I'm looking to see if there is any Human resource management jobs in lake chapala or guadalajara or what type of jobs are in high demand. I am bilingual young and have dual citizenship . I have never lived in Mexico for more than 2 months at a time, just want to know what I should expect job wise. Thank you


----------



## RVGRINGO (May 16, 2007)

In Mexico, networking and face to face interviews are very important, along with 'connections'. For professionals, there are online agencies where initial searches may be done in a particular field. That may be the best 'first step' in your quest.


----------



## yrivera (Feb 28, 2011)

Thank you.


----------



## clbaker (Mar 7, 2011)

*Moving in 2012 to Octolan Jalisco*



RVGRINGO said:


> In Mexico, networking and face to face interviews are very important, along with 'connections'. For professionals, there are online agencies where initial searches may be done in a particular field. That may be the best 'first step' in your quest.

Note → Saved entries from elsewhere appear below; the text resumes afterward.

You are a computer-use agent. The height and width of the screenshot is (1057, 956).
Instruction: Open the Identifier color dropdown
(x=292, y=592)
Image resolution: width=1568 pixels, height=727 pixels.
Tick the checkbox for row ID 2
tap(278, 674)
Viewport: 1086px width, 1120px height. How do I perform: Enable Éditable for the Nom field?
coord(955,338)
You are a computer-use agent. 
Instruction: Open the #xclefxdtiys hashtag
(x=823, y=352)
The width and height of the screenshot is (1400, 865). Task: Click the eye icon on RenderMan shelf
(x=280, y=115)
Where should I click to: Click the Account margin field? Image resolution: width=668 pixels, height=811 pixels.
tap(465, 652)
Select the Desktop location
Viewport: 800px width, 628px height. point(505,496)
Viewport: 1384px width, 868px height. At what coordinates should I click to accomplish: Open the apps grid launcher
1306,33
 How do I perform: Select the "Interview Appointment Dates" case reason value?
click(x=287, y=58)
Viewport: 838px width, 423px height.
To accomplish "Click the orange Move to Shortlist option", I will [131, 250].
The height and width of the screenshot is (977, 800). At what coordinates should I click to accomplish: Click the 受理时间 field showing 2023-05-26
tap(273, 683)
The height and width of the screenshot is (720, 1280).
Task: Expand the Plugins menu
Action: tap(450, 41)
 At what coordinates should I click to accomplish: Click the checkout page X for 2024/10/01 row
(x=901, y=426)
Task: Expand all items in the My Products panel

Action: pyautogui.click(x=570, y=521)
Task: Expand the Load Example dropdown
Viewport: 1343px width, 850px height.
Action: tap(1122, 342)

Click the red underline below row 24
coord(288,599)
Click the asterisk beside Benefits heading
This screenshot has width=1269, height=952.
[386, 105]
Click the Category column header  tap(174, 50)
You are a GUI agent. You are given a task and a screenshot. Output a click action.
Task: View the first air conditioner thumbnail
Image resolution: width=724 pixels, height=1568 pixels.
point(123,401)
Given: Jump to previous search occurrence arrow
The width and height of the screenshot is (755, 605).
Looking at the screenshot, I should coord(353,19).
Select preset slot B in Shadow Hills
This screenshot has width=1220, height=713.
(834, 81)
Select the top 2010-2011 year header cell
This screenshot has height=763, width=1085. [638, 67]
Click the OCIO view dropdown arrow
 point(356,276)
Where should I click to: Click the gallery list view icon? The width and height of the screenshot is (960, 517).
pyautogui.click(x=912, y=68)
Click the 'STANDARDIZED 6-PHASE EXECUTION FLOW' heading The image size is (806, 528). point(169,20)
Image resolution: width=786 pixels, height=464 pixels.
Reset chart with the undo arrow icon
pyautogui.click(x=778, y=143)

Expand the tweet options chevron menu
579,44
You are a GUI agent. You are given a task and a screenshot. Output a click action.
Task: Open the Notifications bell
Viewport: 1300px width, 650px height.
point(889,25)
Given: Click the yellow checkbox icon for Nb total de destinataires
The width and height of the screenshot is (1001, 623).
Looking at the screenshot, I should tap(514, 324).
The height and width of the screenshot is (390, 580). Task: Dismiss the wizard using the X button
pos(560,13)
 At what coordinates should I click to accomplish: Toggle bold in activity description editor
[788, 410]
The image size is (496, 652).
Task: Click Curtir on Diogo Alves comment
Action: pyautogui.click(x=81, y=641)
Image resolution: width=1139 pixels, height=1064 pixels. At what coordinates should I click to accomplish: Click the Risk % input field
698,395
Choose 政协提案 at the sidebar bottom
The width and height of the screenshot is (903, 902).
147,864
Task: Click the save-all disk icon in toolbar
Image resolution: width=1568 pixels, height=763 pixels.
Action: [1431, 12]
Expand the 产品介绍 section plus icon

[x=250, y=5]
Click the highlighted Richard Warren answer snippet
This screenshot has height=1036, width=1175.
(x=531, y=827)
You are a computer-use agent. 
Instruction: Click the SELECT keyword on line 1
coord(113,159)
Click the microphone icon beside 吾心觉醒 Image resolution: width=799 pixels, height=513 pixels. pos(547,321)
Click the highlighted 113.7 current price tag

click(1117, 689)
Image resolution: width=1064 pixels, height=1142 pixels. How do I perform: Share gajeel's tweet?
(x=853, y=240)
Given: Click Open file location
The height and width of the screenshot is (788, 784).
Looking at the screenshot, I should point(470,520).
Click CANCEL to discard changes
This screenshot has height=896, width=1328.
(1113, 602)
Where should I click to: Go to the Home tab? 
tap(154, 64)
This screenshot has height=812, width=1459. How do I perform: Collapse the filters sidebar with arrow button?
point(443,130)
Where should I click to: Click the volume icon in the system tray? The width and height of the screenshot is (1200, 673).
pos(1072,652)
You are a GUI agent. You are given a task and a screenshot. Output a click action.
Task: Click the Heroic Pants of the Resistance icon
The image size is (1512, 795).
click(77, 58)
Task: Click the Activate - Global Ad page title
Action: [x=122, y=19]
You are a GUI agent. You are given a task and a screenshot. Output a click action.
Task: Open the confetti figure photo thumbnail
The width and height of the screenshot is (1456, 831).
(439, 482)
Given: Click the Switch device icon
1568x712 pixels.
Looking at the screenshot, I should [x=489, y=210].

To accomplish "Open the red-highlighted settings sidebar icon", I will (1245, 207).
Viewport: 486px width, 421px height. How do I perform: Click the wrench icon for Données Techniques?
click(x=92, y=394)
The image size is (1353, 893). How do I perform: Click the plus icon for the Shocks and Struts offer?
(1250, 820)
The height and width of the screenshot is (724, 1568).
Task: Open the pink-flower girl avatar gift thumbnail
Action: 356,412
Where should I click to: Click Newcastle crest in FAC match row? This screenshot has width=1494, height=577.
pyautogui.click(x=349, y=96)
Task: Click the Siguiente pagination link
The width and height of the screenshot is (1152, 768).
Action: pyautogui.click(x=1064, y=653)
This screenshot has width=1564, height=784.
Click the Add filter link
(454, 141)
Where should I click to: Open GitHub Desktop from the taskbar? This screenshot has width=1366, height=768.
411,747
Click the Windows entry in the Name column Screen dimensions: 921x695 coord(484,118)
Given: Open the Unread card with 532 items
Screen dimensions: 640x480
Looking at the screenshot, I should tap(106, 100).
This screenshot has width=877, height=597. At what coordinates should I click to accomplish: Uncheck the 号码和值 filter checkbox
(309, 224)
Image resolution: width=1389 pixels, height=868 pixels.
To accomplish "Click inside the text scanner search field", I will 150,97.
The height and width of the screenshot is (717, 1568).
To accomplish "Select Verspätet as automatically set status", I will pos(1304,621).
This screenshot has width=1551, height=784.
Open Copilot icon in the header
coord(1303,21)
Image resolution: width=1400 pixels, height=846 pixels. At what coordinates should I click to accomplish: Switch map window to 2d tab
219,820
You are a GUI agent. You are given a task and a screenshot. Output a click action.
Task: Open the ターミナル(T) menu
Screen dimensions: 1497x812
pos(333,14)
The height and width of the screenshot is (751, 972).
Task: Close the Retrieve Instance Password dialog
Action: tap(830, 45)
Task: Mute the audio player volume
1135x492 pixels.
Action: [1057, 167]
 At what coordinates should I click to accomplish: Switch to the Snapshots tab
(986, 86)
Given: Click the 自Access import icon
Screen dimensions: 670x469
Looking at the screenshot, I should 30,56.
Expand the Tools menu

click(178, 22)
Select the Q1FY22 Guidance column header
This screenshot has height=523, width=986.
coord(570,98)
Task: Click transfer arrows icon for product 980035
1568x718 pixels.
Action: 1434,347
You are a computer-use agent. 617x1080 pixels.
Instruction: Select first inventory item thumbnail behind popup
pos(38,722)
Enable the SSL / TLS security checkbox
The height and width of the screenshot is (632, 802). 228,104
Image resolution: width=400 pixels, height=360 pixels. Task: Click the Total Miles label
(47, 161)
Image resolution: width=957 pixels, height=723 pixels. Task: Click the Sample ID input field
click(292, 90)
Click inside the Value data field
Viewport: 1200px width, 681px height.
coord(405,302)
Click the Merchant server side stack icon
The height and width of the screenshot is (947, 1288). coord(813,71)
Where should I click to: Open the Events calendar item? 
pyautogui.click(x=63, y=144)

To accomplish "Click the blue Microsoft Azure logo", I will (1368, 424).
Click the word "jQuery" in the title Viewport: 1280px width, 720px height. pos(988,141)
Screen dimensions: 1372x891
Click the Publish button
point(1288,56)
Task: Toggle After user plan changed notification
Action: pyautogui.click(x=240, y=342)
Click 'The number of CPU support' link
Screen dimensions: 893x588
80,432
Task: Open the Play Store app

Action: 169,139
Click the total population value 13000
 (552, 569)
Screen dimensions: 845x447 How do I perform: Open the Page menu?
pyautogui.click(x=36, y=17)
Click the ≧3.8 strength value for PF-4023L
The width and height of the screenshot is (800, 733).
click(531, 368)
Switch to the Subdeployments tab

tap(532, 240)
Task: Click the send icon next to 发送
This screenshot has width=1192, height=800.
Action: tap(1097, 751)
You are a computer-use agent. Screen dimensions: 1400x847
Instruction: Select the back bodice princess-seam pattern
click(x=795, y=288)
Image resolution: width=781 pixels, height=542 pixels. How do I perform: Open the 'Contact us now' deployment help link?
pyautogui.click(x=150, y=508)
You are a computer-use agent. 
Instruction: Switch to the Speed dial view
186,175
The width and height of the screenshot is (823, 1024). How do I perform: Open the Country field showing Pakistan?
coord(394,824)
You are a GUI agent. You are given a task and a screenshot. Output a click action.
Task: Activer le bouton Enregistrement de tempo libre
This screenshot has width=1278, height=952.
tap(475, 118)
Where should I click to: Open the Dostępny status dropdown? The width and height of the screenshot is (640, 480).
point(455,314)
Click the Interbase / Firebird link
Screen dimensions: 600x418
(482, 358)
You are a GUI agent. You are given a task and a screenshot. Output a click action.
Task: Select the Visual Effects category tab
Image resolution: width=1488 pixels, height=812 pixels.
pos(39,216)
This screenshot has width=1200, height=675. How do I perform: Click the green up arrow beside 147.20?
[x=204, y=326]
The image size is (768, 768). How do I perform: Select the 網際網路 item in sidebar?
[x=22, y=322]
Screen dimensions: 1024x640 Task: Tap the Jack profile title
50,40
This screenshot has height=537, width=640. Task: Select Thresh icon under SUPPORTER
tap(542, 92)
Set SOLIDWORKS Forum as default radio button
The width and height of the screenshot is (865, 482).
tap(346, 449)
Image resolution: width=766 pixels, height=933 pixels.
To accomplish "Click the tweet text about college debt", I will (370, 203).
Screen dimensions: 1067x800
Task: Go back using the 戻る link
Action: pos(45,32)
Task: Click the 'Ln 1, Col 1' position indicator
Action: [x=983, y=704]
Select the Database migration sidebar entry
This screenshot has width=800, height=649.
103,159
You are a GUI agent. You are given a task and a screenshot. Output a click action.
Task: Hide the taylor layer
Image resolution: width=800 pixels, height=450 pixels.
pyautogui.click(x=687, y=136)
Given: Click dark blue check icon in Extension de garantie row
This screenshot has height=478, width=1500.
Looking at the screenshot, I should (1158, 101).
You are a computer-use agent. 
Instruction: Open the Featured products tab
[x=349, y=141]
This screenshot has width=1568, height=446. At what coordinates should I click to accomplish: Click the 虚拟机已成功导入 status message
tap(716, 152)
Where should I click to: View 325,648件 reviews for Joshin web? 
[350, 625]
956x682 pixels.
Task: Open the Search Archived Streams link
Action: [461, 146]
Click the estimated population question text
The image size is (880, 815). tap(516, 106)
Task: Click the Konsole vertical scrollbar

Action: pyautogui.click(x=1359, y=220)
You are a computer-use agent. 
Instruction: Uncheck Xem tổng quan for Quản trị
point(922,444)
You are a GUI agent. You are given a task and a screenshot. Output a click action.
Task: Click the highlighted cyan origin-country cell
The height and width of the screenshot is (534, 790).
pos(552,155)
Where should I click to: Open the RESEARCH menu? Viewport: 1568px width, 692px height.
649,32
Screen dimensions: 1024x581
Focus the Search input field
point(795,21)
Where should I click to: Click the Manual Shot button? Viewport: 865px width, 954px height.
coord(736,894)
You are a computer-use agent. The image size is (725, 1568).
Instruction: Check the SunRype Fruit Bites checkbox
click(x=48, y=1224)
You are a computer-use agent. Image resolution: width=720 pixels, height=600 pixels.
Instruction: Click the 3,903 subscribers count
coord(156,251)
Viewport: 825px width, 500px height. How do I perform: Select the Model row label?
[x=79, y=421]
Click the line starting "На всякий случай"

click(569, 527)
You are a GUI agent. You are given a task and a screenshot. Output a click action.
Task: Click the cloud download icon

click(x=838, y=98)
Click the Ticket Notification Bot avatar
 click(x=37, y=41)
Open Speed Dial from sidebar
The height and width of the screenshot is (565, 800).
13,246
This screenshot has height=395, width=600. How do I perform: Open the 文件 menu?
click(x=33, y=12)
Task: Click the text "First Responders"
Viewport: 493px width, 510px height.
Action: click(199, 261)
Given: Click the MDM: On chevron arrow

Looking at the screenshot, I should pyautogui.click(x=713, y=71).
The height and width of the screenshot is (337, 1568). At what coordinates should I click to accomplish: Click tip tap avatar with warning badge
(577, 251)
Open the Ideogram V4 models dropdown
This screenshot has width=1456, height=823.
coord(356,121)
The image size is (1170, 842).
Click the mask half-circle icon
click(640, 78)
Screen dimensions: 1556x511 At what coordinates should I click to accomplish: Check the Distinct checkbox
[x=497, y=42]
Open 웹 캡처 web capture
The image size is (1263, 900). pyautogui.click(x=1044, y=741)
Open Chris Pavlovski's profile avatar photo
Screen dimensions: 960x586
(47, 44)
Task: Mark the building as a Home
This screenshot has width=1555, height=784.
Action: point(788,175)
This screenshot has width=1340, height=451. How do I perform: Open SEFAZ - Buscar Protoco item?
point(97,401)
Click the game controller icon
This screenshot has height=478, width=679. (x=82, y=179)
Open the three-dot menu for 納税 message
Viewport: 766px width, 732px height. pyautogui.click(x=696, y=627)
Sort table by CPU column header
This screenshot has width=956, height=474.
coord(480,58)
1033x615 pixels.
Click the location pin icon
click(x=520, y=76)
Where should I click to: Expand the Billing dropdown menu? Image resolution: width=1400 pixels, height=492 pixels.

Hello wanted to ask if I am studying here in the US to be a Medical Asst. Can I use this skill there I am Bilingual and husband is from there can you help me?
Thanks


----------



## RVGRINGO (May 16, 2007)

clbaker said:


> Hello wanted to ask if I am studying here in the US to be a Medical Asst. Can I use this skill there I am Bilingual and husband is from there can you help me?
> Thanks


Possibly, with the appropriate permission from INM to work in Mexico. After the appropriate number of years on an 'Inmigrante' visa, and as the spouse of a citizen, you will be able to apply for 'inmigrado' status, or naturalization, and if granted, no longer need permission from INM to work in Mexico.
Your first step, after arriving, will be to find an employer who will cooperate in helping you to get the required permission.


----------



## clbaker (Mar 7, 2011)

RVGRINGO said:


> Possibly, with the appropriate permission from INM to work in Mexico. After the appropriate number of years on an 'Inmigrante' visa, and as the spouse of a citizen, you will be able to apply for 'inmigrado' status, or naturalization, and if granted, no longer need permission from INM to work in Mexico.
> Your first step, after arriving, will be to find an employer who will cooperate in helping you to get the required permission.


Thanks


----------